Nous allons faire une exception à la règle de ce dictionnaire en mentionnant l’album suivant, “L’imprudence”, sorti en 2002. Car ce disque représente l’ultime jalon de l’évolution évoquée ci-dessus. C’est dire qu’elle accouche ici d’un chef d’oeuvre. Album crépusculaire, pur diamant noir, “L’imprudence” excède un genre (comme 35 ans plus tôt les Beatles avec “Sergent Pepers...”, ne craignons pas la comparaison !) sans pour autant franchir la ligne qui séparerait un rock disons “progressif” de la musique contemporaine, ou assimilée. Tout concours à la réussite de ce disque : l’alchimie texte / musique, le ton qui en découle (Bashung parle plus qu’il ne chante et met ainsi en valeur les mots), les arrangements des cordes et des cuivres, la qualité des instrumentistes (en particulier un piano, jamais tant présent chez Bashung). Il faut remonter aux Brel, Brassens, Ferré, Nougaro des années 70 pour retrouver un tel équivalent de réussite (à l’échelle certes de la notoriété car, entre temps, un Mano Solo ou deux Guidoni pourraient figurer...).

Dans un dossier de 12 pages consacré à Alain Bashung, après le décès du chanteur, Libération ne cite pas un seul instant cet album (contrairement à tous les autres). Déjà, durant les années 70, les journalistes de la rubrique rock du quotidien s’étaient illustrés en “crachant” sur Brel et Ferré. Il y aurait comme une permanence dans la surdité chez ces “vieux jeunes gens”. Là, sans le dire explicitement, on reprocherait à Bashung de s’éloigner du rock. Heureusement, à les lire, qu’avec un “Bleu pétrole”, ensuite, Alain Bashung revenait aux fondamentaux.

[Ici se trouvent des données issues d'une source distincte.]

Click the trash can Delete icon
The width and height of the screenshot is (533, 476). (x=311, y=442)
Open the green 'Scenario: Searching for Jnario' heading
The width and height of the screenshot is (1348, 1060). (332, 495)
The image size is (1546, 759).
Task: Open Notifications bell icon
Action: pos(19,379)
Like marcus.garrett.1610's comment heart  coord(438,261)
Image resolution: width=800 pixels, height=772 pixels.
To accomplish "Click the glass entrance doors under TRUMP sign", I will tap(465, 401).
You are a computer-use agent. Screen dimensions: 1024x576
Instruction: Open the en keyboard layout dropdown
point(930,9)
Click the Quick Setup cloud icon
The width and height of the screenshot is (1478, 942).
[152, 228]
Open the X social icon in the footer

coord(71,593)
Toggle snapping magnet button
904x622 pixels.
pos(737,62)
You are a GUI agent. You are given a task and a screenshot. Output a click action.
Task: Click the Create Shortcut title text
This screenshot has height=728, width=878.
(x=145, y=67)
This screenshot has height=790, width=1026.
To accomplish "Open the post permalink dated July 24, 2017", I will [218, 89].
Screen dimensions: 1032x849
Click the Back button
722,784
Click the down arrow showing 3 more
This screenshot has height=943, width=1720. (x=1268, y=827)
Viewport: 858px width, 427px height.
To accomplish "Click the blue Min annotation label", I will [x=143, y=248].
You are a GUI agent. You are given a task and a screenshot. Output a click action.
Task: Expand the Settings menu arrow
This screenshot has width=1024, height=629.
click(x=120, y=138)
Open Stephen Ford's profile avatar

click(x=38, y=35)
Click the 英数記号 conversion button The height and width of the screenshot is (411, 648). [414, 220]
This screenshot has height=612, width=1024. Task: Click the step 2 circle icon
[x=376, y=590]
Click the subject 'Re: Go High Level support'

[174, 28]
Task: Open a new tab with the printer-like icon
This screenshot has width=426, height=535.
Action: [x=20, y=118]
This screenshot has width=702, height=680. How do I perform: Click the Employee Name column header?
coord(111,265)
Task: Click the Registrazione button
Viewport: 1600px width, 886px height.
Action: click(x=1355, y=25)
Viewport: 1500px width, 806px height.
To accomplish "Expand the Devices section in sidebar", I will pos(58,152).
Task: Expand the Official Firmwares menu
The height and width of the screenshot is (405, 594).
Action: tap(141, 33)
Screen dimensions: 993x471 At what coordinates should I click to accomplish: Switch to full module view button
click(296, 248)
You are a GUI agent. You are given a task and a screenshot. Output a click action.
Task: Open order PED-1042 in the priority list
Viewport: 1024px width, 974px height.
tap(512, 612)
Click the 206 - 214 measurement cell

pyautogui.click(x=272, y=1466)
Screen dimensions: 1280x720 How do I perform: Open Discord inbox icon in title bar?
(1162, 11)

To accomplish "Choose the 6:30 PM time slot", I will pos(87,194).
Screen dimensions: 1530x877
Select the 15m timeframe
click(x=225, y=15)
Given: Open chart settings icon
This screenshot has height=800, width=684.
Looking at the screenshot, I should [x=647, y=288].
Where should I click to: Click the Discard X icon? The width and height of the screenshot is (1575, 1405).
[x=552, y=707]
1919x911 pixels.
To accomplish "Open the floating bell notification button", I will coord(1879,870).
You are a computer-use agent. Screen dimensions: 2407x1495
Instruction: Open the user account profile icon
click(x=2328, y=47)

Pas d’imprudence au royaume des sourds ! Passons. “L’imprudence” (le titre de l’album n’a rien d’anodin) prouve, rétrospectivement parlant, combien Bashung savait le cas échéant décevoir (une déception indexée sur l’attente du public) pour mieux emprunter ces chemins de traverse qui restent la marque de l’exigence : lesquels devaient tôt ou tard aboutir à “L’imprudence”.